Amateur theatricals were popular in Dorothy drawing spectators from a wide area. M. W. Drees in 1921 announced the formation of a company of artists who would be known as the Majestic Entertainers. Mr. Drees would take the lead in a thrilling farce comedy, The Troublesome Book Peddler, and a reading, The Face on the Barroom Floor. The Dorothy Dramatic Club continued for well over twenty years. Arizona Gold, or the Dead Ranchers Secret, a thrilling melodrama was staged in 1941, Irving Beyer, Roma St.Ives, Lillian Huot, L. L. Hance, W. W. Grees, Sylvia Paquin and Jean Beyer taking parts.
St. Dorothys Parish
The roots of St.
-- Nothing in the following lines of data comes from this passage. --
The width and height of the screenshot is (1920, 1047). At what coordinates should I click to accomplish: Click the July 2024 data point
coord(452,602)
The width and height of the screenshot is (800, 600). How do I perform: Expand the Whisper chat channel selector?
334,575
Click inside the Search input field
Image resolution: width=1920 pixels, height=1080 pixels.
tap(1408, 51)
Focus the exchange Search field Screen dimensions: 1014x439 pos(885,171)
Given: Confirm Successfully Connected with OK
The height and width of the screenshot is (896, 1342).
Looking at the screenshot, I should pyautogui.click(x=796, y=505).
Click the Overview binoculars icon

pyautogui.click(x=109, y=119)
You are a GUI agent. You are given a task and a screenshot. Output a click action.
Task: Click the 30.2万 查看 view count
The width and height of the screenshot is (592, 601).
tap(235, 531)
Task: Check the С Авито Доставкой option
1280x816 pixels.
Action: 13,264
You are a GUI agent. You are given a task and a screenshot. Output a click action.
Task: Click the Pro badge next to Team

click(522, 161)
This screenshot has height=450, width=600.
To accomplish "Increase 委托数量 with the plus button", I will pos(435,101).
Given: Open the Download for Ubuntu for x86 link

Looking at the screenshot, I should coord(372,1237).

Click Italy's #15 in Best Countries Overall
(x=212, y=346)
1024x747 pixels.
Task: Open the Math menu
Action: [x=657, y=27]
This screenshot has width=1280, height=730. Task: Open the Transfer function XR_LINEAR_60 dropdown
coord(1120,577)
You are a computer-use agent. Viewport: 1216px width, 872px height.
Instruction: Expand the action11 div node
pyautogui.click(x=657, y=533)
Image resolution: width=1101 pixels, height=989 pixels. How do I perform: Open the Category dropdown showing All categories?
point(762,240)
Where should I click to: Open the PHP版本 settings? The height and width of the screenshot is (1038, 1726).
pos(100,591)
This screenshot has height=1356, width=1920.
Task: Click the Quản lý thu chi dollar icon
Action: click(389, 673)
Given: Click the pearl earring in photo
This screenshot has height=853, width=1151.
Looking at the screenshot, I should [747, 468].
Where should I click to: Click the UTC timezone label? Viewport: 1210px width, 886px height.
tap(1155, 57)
Dorothys Parish in Dorothy go back to Louisville where Father Pierre Champagne offered the first mass in the home of Louis Huot as early as 1880. Rev. Eli Lemire of St. Joseph's Parish in Red Lake Falls in 1918 started the task of organizing a new parish for Dorothy and began raising the necessary funds to build the structure. St. Dorothys parish had about 65 members initially. Father A. P. Lamy came as the first pastor and began to build the church in 1919. He also attended the St. Aloysius Church in Huot as a missionary, but soon asked the residents to attend mass in Dorothy.
Recent pastors were Father Victor Cardin and succeeded by his brother, Father Paul Cardin in 1942. Father J. Warren Regnier, Father Arthur Lemire and Father Gerald Foley in 1963 to 1975, succeeded by Father John OToole. St. Dorothys became a mission parish and closed in 2001.
On the 28th of February, 1916, a special election was held in Louisville Township to determine whether the sale of intoxicating liquor should be prohibited. voters cast 30 yes votes and 75 no votes which meant the township stayed wet and residents had voted to make it possible to sell intoxicating liquor. When the Volstad Act became law, Red Lake Falls was one of the last wet areas where liquor could be purchased.
Louisville Township never became dry with prohibition. There was always a demand for moonshine, the local liquor.
The Federal Agents (the Feds as they were called) would confiscate and destroy the local distilleries, but there always seemed to be some in operation to take care of the demand.
There were also the rum runners who would haul in liquor from a great distance. Robert Larson, in his History of Louisville Township, writes: I went along with a young neighbor to deliver a load to an East Grand Forks outlet for all the moonshine he could supply. This was very lucrative as he made more money on that one load than we made all year farming. However, the Feds eventually caught him and destroyed his distillery, and he spent some time in jail.